And what is it that you’re working on?
I’ve spent a lot of time in the Williams lab.
Up until now, I’ve paired together over 550 fish for breeding. I’ve also scored over 1000 zebrafish embryos exposed to treatments, and I’ve listened to 40 podcasts throughout that process just in the past few weeks. However, I’m not looking back at these numbers with negativity. I’ve enjoyed finding ways to become more efficient with breeding, I grow more confident in my scoring skills with each new fish, and Radiolab produces some high quality, thought-provoking content. I simply bring up these numbers because I’m trying to find the best way to describe my experience with this project thus far.
There are some students here at Bates who have developed these perfect twenty-second elevator pitches for what it is that they’re working on. While concision has never been a strength of mine (see my previous blog post), I’ve only found it harder to wrap up my experience into a couple of sentences when I’m presented with that ubiquitous question of “What’s your thesis on?”

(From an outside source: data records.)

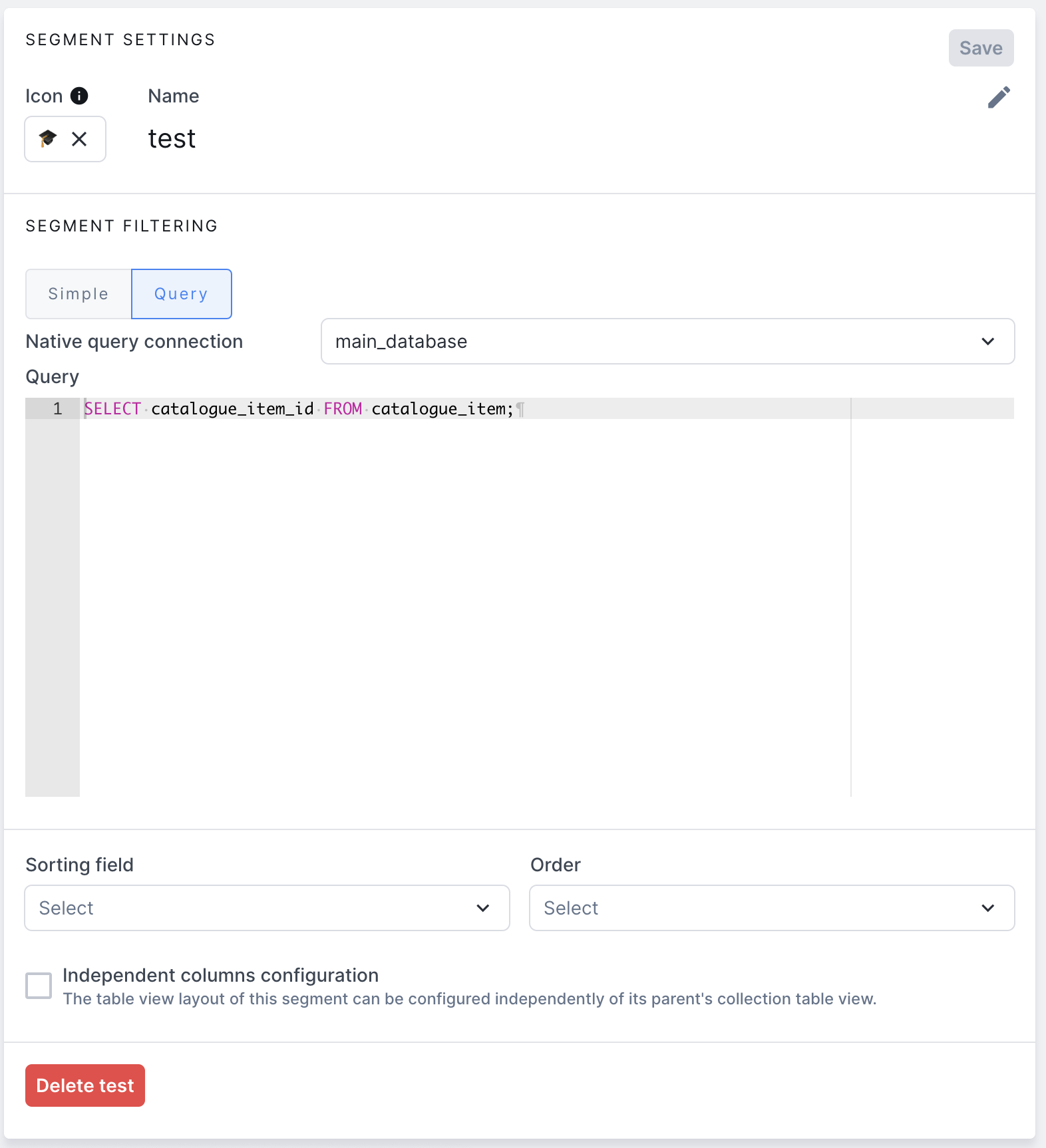Click line number 1 in editor gutter
The width and height of the screenshot is (1046, 1148).
click(58, 408)
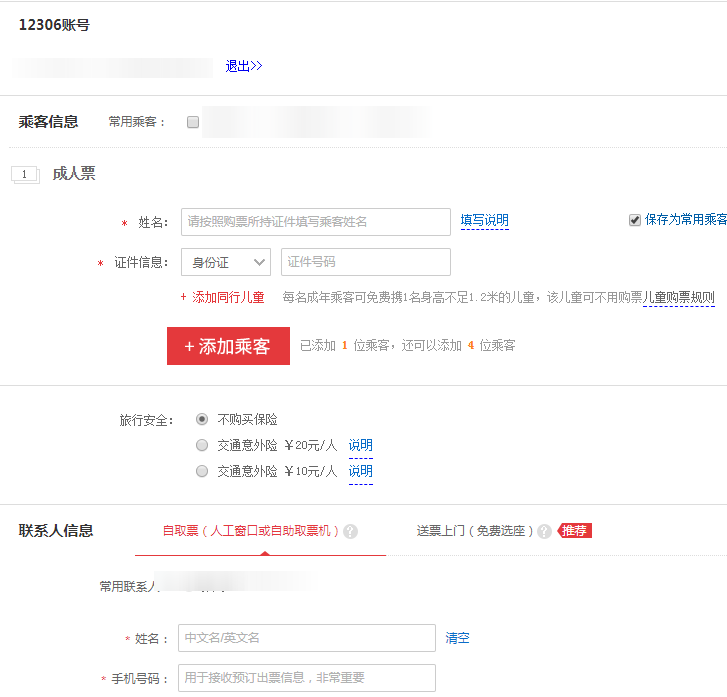Focus the 证件号码 input field
The width and height of the screenshot is (727, 697).
pyautogui.click(x=365, y=262)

My emotional investment in this subject matter that I’m studying grows with each temporal investment I make into it, and somehow delivering broad statements in everyday conversation about these subjects doesn’t feel like enough. I don’t just want to say that I’m studying transcription factors. I want to talk and collaborate and learn more about Nfe2 and Nrf3 and describe to people the smaller details that I’ve learned about their impacts on cell differentiation and detoxification. I want to be able to describe my investigation of these subjects more as the journey that it is, so that others can, for example, laugh with me about the rather comically unsuccessful microinjection practice that I had last week before I discuss how I plan to improve.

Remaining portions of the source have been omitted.